Natural phenomena in mountains (e.g., torrential floods, debris flows) pose threat to people and material assets (e.g., houses, roads). Depending on their intensity, they can result in direct damages (e.g., destruction) and/or indirect damages (e.g., infrastructure disruption). The overall impact of a natural phenomenon can be expressed as the sum of all economic losses. Different types of protection structures are implemented in mountains aiming to resist natural phenomena and therefore to protect vulnerable exposed elements. However, these structures deteriorate over time due to the high-intensity phenomena they are subjected to. If not regularly maintained, the level of protection provided by these structures will be reduced.

Assessing the dynamic efficacy of protection structures corresponds to evaluating the level of protection they provide and therefore the reduction in the level of risk. Recent studies have focused on developing stochastic approaches that make it possible to model and understand the physics behind the deterioration process of protection structures when subjected to natural phenomena over their lifetime. The main objectives behind these approaches were to assess the technical efficacy (structural, functional) of protection structures and to support their maintenance decision-making. Nonetheless, none of these research studies has considered the economic efficacy of these structures, which is related to risk assessment.

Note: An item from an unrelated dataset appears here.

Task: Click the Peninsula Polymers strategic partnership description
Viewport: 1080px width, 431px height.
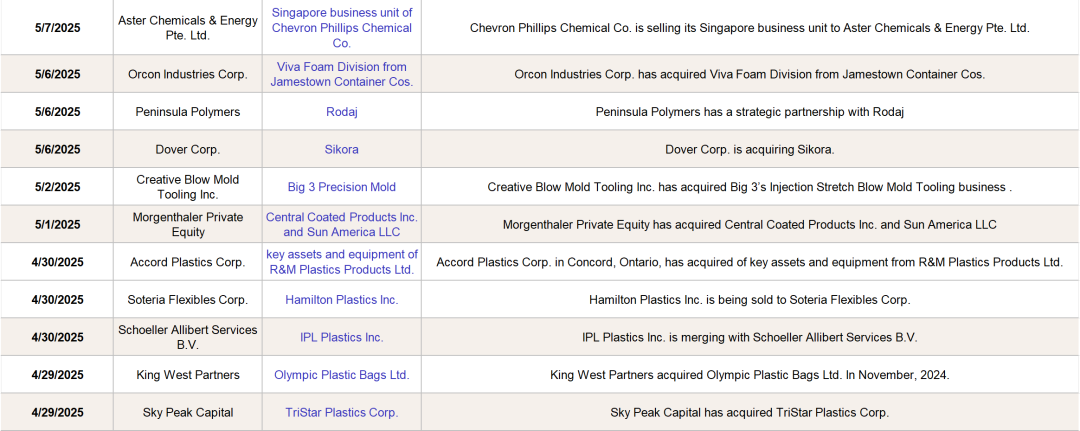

To be economically effective, there should be a balance between the level of protection provided by protection structures to downstream elements at risk and the expenses spent on them, as done in classical cost-benefit analysis. Therefore, the economic efficacy can be assessed by comparing the total cost of applied interventions (inspection, maintenance, construction) spent on the structures with the economic losses (people, houses, infrastructures) resulting from natural phenomena. To carry out this assessment, risk analysis should be first performed. This study aims in proposing a conceptual model that assesses the risk level induced by natural phenomena in mountains while considering different deterioration levels of protection structures and different maintenance strategies. This requires performing hazard (probability) and vulnerability (consequences) analysis. It supports cost-benefit analysis, which is adopted to assess the economic efficacy of protection structures. Finally, a simple numerical application is carried out to clarify the proposed model.